Are lesbians becoming extinct?

Trivia: Voices of Feminism is the reincarnation of the iconic TRIVIA: A Journal of Ideas published in print from 1982-1995. The newest volume, edited by Lise Weil and Betsy Warland, includes responses to the lesbian extinction question. As the editors explain:

In an essay written in 1983, Nicole Brossard wrote: “Une lesbienne qui ne reinvente pas le monde est une lesbienne en voie de disparition.” (A lesbian who does not reinvent the world is a lesbian going extinct.) At that time, the phrase made very good sense. As writers, thinkers, activists, and in our day-to-day lives, we felt (many of us) compelled to reinvent a world in which we were for the most part invisible if not unthinkable, a world whose values we largely rejected. Today, over 20 years later, we are accepted, even embraced, by mainstream culture:as co-workers, wives, mothers, as TV talk show hosts and anchorwomen!:in ways we could not have imagined then. But how have we gained this inclusion?
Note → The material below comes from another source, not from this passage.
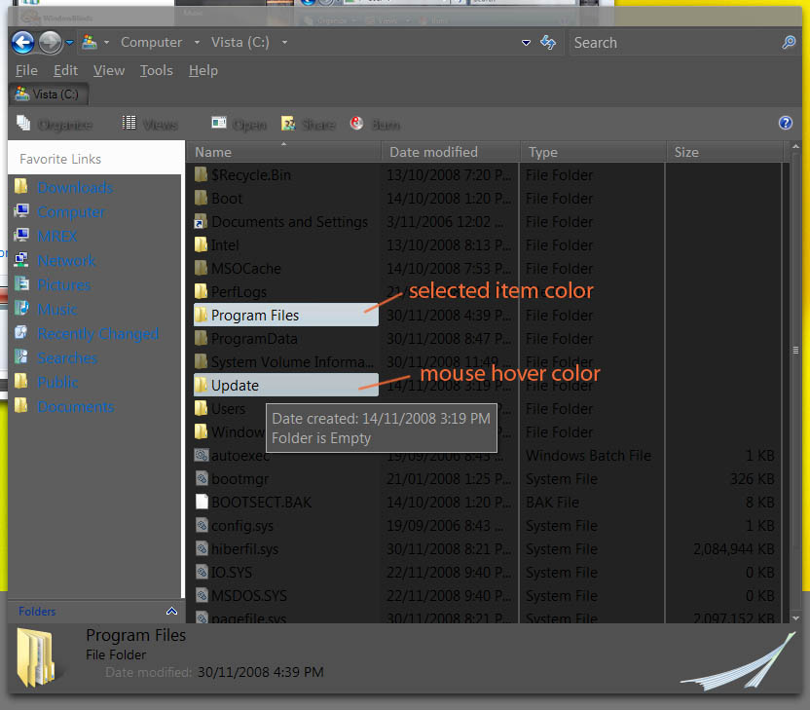Screen dimensions: 810x710
Task: Open the Downloads favorite link
Action: click(75, 188)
Have we gone quiet as lesbians (not denying our lesbianism but seldom foregrounding it)? Are we still reinventing the world? As writers, are we inventing new forms? Is there still a radical edge to the word “lesbian”? Or are we now, by Brossard’s definition, a disappearing species?

The issue opens with an experimental essay by Feminist Law Professors’ own Ruthann Robson, which takes Brossard’s quote as a springboard for reinventing Sappho’s lost poems, Helen of Troy and Paris as lesbian lovers, and the works of H.D., Virginia Woolf, and Christa Wolf.